WORK REQUEST 1. In the article about the Prop. 8 judge, which newspaper ran the piece that "outed" Judge Vaughn Walker?
WORK REQUEST 2. Continue the article about the Prop. 8 judge, starting after its final sentence.

PROVIDED PASSAGE.

+ + + + + + +

Does it Matter if the Prop. 8 Judge is Gay?

The National Organization of Marriage thinks so. In response to a San Francisco Chronicle article "outing" District Court Judge Vaughn Walker, who is presiding over the Prop. 8 federal challenge in California, the organization released a statement cataloging instances of the judge's bias, which include:

  • Subpoenaing the "Yes on 8" campaign for documents, but not the "No on 8" campaign.
  • Allowing a non-California gay man forced into ex-gay therapy to testify.
  • Allowing the public trial to be broadcast (the Supreme Court put a stop to this until it can consider the matter more thoroughly).

These are all pretty feeble indications of "bias." "Yes on 8" docs were handed over to address the key question of whether the amendment was motivated by "animus" against gays and lesbians -- it wasn't clear why the defenders of Prop. 8 wanted to get their hands on "No on 8" materials. The defense has been allowed to present non-expert testimony that would not have been allowed in a jury trial. And broadcasting the proceedings, despite NOM's claim, is not "illegal." A number of bloggers have also pointed out that Walker once helped sue the San Francisco Gay Olympics for using the "Olympics" trademark -- and that he's a Republican appointee.

+ + + + + + +

DATA SECTION.
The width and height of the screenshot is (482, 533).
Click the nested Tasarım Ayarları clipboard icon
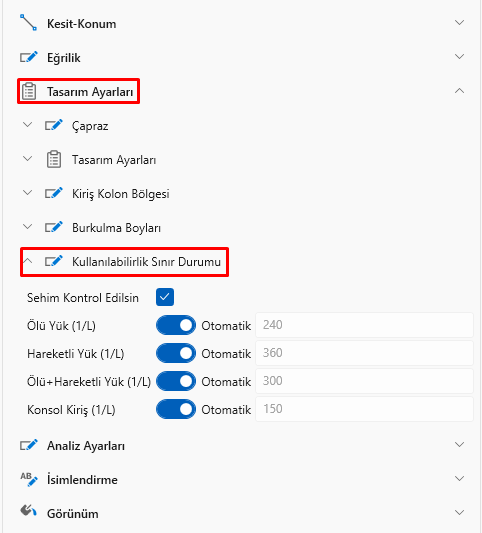pos(54,159)
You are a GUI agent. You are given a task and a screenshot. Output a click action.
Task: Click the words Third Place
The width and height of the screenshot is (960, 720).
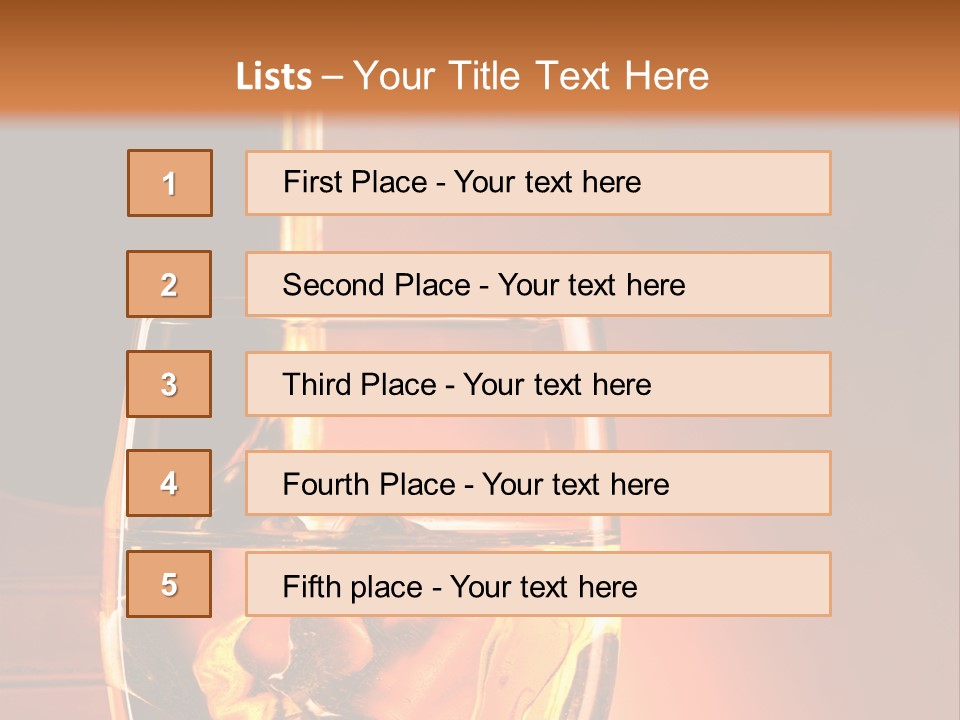359,385
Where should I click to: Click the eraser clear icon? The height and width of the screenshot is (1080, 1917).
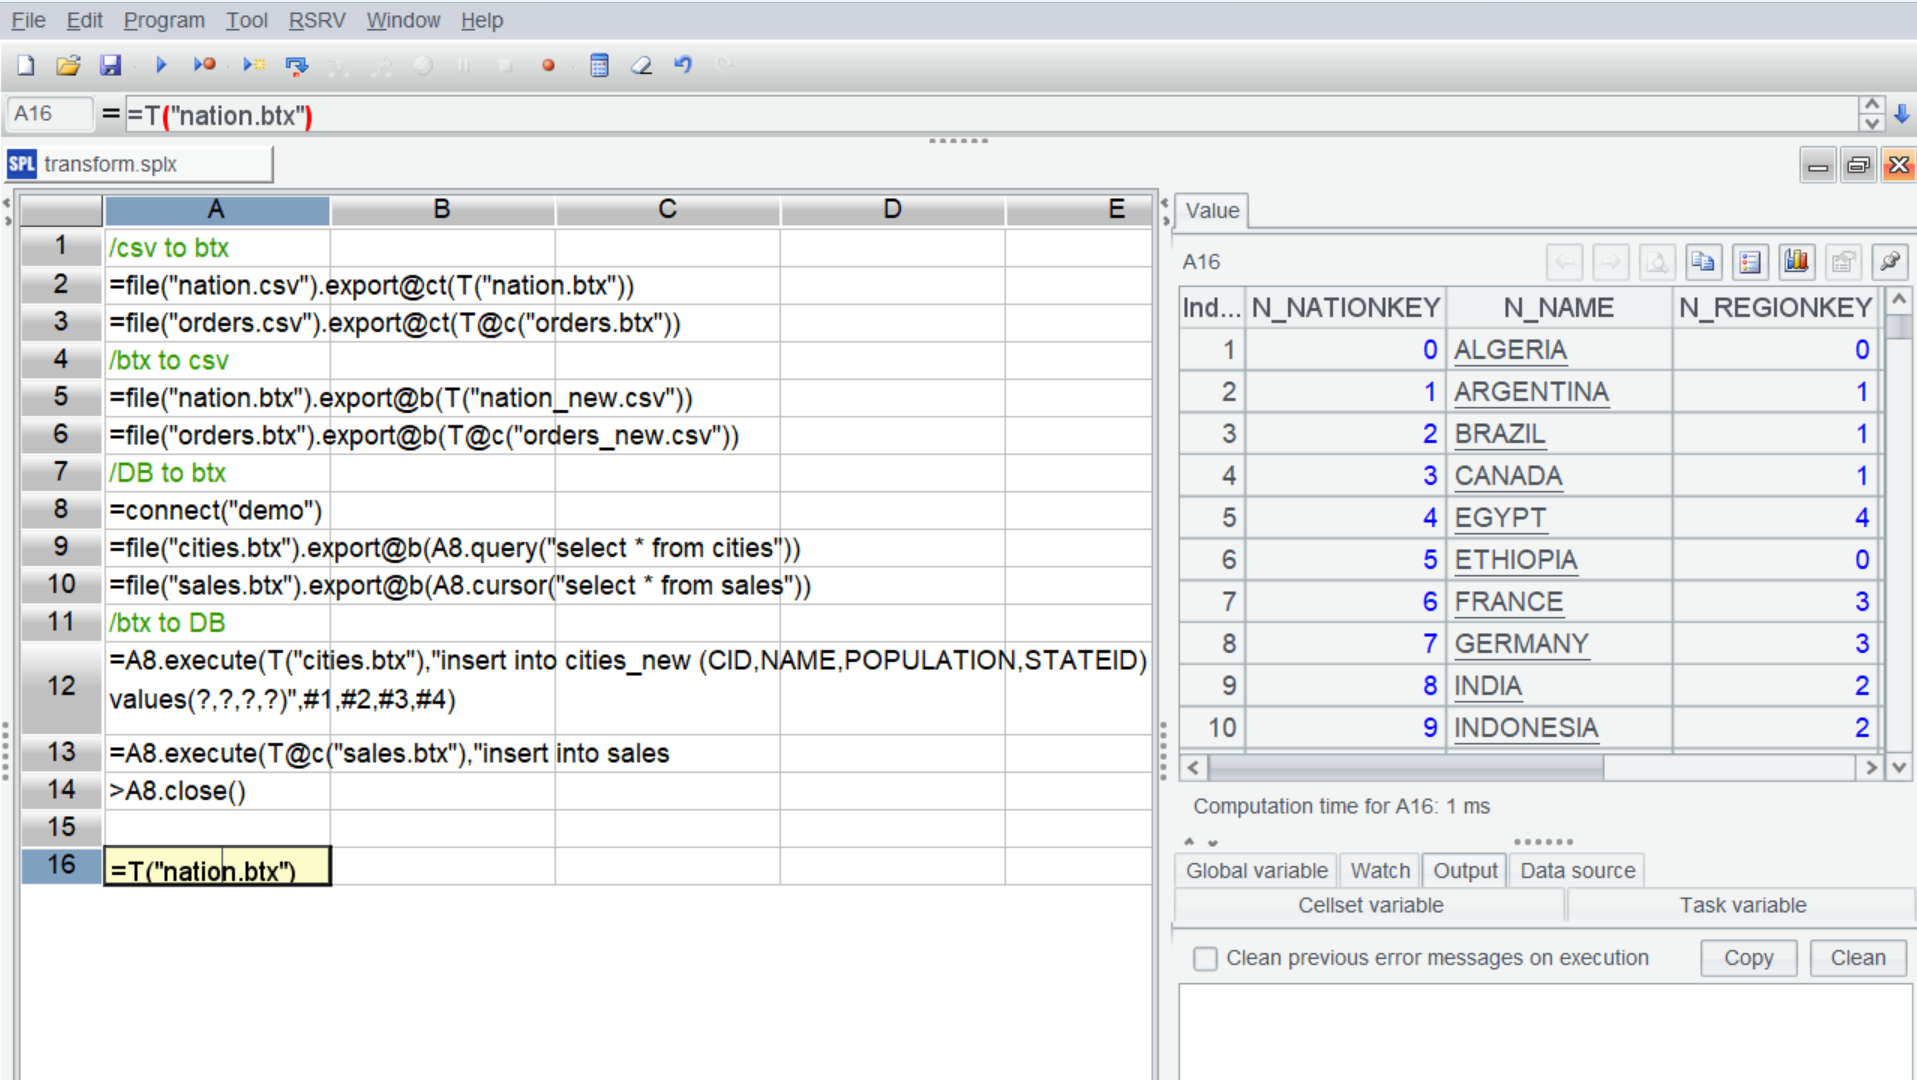point(641,66)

+ + + + + + +

YOUR RESPONSE 1. The San Francisco Chronicle.

YOUR RESPONSE 2.
But it shouldn't be surprising that the revelation has sent the NOM camp into a frenzy. This is a group that believes firmly that biology is destiny -- that our desires, thoughts, and feelings break down neatly along the gender line. Men can only want women, women can only want men, and they only want each other in order to procreate. It is inconceivable to NOM that a gay judge would put fidelity to the law before his "inherently disordered" sexual orientation.

I can't argue, as some have, that Walker's life experiences as a gay man won't color his views at all. But so what if they do? Being a first-hand witness to the discrimination gays and lesbians face allows him to make a more informed decision. In any event, in order to stand Walker's ruling has to survive scrutiny by higher courts (and straight judges), so it must be based on sound legal reasoning. Note that most of NOM's complaints don't criticize Walker's understanding or application of the law. Instead, they seem to be upset that he has given the issues the broad and open airing they deserve.